City of Dunedin Selected for Tree Planting by the National Football League
Saturday, January 17, 2009 at Weaver Park, Dunedin, Florida
DUNEDIN - The City of Dunedin has been selected by the National Football League to plant 86 trees to help offset the carbon footprint of Super Bowl XLII in Tampa on Feb. 1 2009. The Tree Planting will take place on Saturday, January 17 (Florida Arbor Day) at 10 a.m. in Weaver Park, the City’s newest park located along the Pinellas Trail on Bayshore Boulevard.
Through the NFL’s partnership with the State of Florida’s Division of Forestry, a $4000 matching grant has been dedicated to the City of Dunedin to plant the 86 trees. The City’s grant match will be coordinating the volunteer labor to plant the trees, purchasing 43 of the trees, mulching and the setting up of a drip irrigation system.

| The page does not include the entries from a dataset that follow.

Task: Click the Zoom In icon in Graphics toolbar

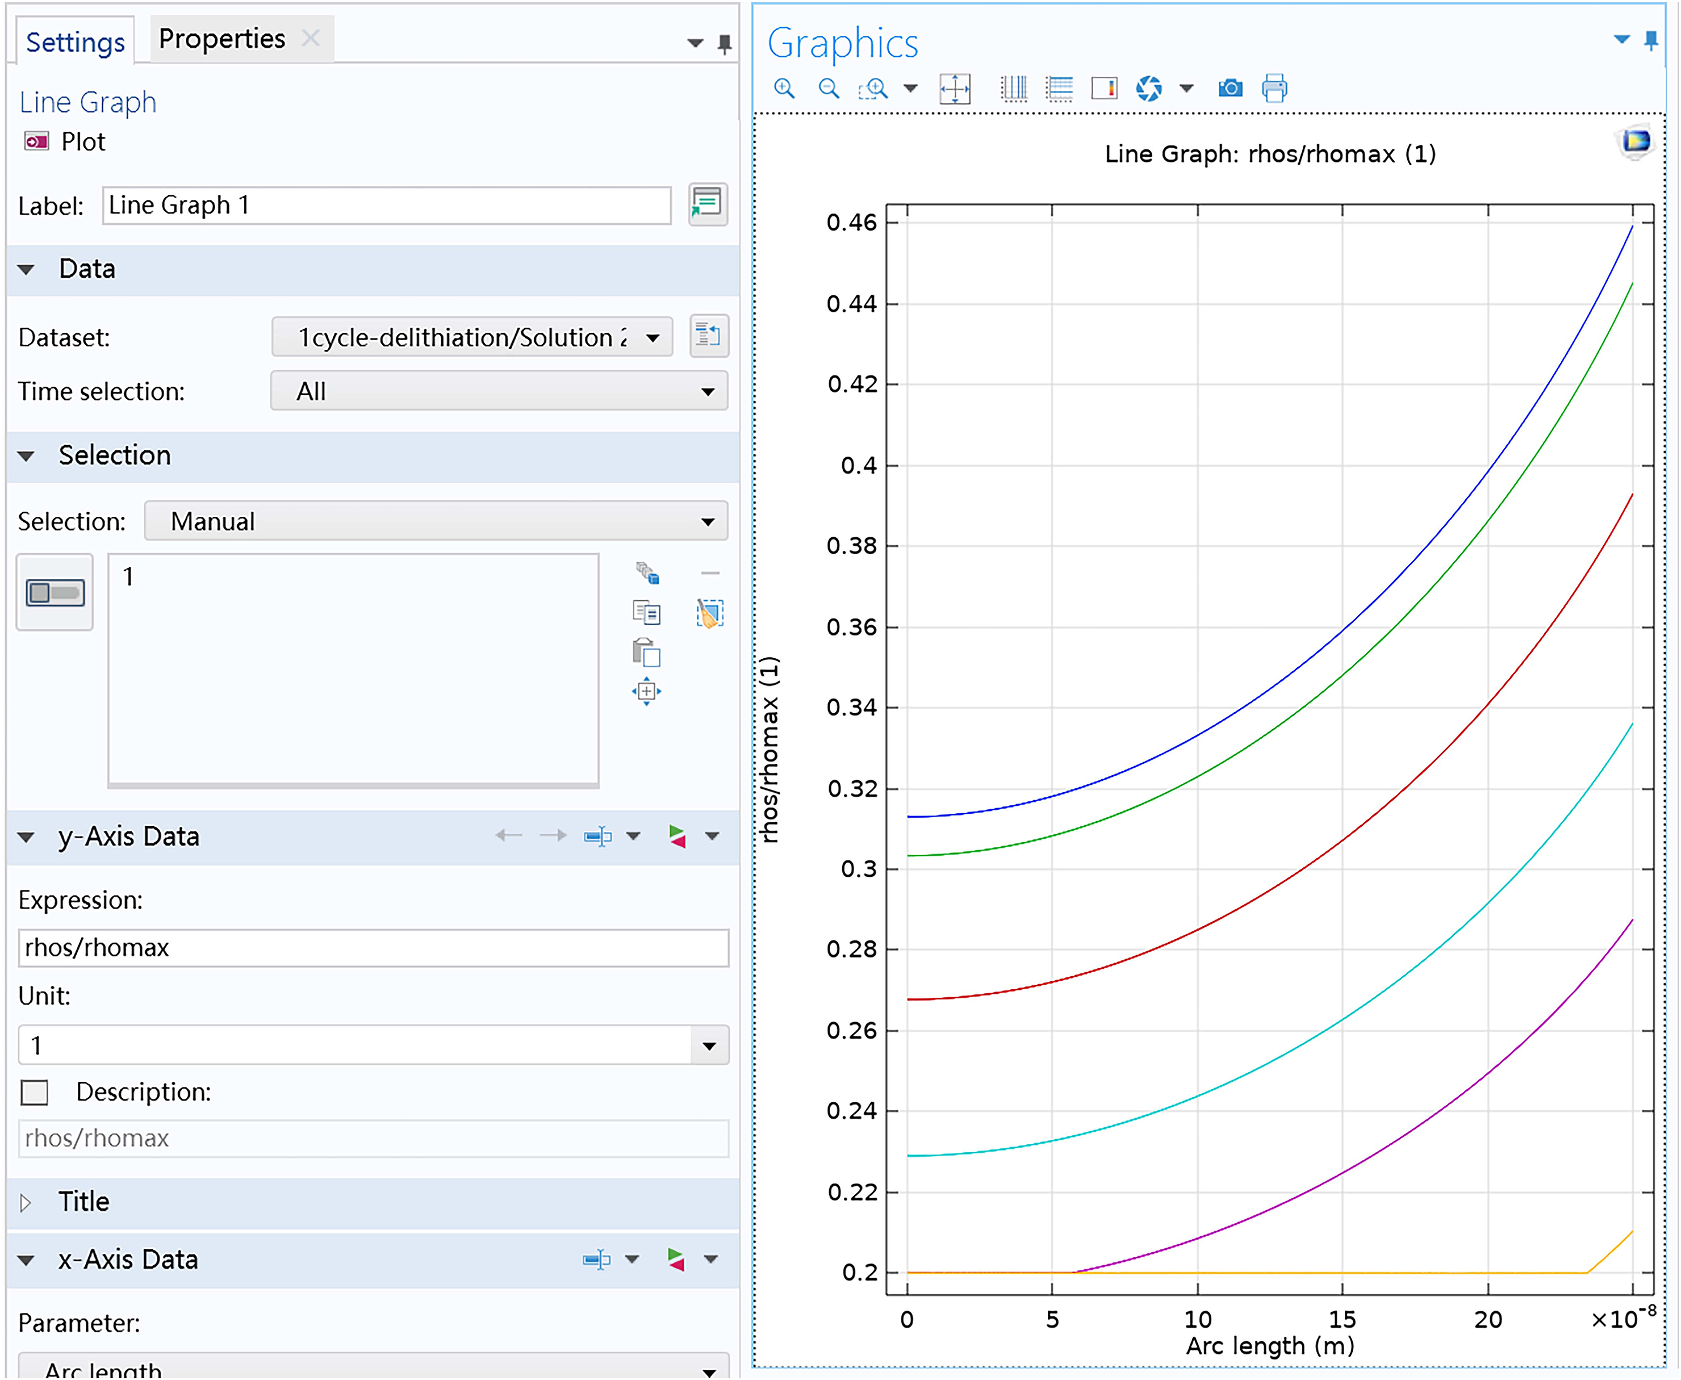Action: coord(784,88)
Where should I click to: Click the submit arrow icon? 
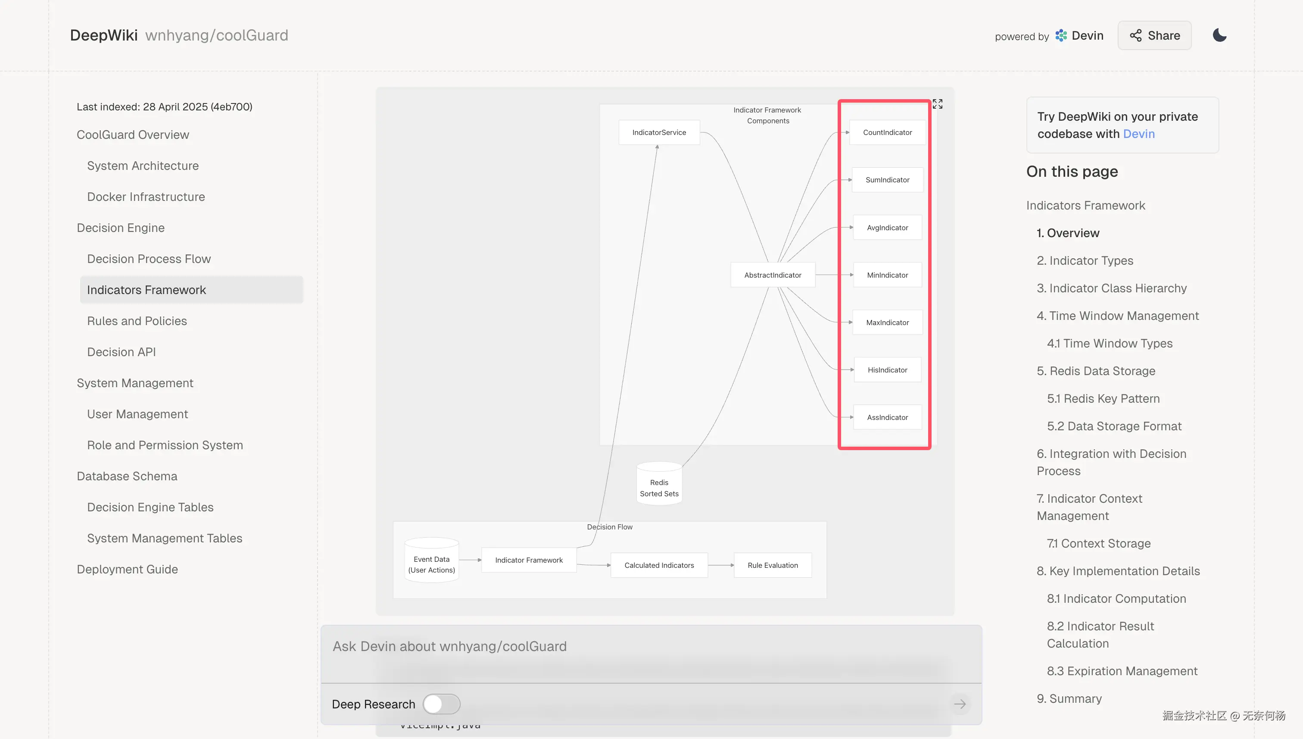[x=960, y=704]
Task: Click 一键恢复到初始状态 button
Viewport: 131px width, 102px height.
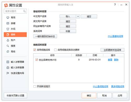Action: [x=45, y=36]
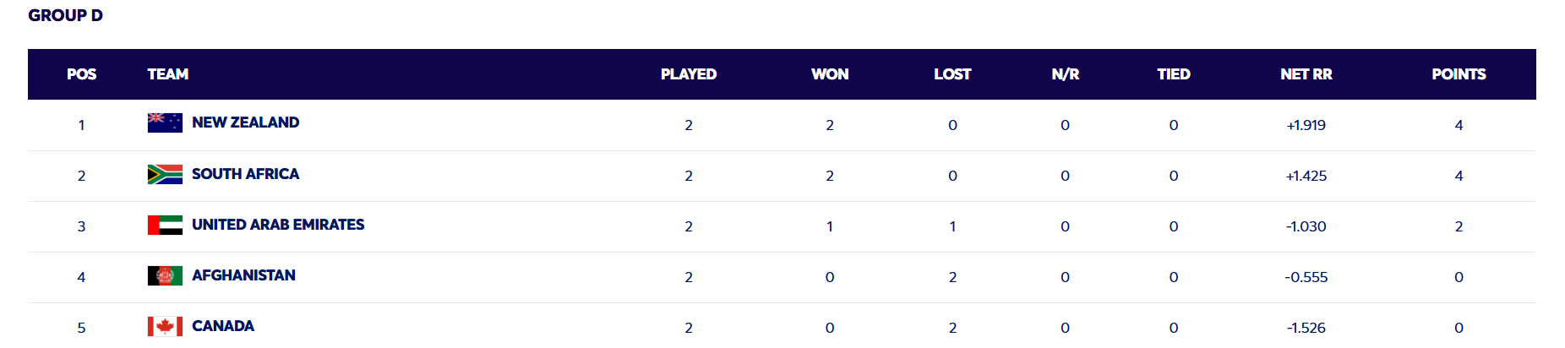Open the Afghanistan team page
Image resolution: width=1565 pixels, height=348 pixels.
point(243,275)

The goal of this acclaimed program is to help offset the greenhouse gases produced by the Super Bowl game and the week-long events associated with the game. Scientists from the U.S. Department of Energy have calculated that over 500 tons of green house gases are produced by the event. Through an arrangement with the US Forest Service, the State of Florida Division of Forestry and the owners of individual planting sites, a long term monitoring program will be put in place to track the actual environmental impact of the trees over time. These figures will be made available on an annual basis and will include all Super Bowl tree projects done since the beginning of this initiative five years ago.
This tree planting is part of the overall “greening” of the Super Bowl done by the NFL in partnership with the Tampa Bay Super Bowl Host Committee with funding provided by the US Forest Service, Home Depot, and the State of Florida Division of Forestry.
There will also be an archaeological dig and display by the Florida Public Archaeology Network and the Gulf Coast Archeological Society. The Weaver Park property was known to be a part of the Dunedin Mound. The dig will search areas on the property that need to be preserved because of past Native American activity.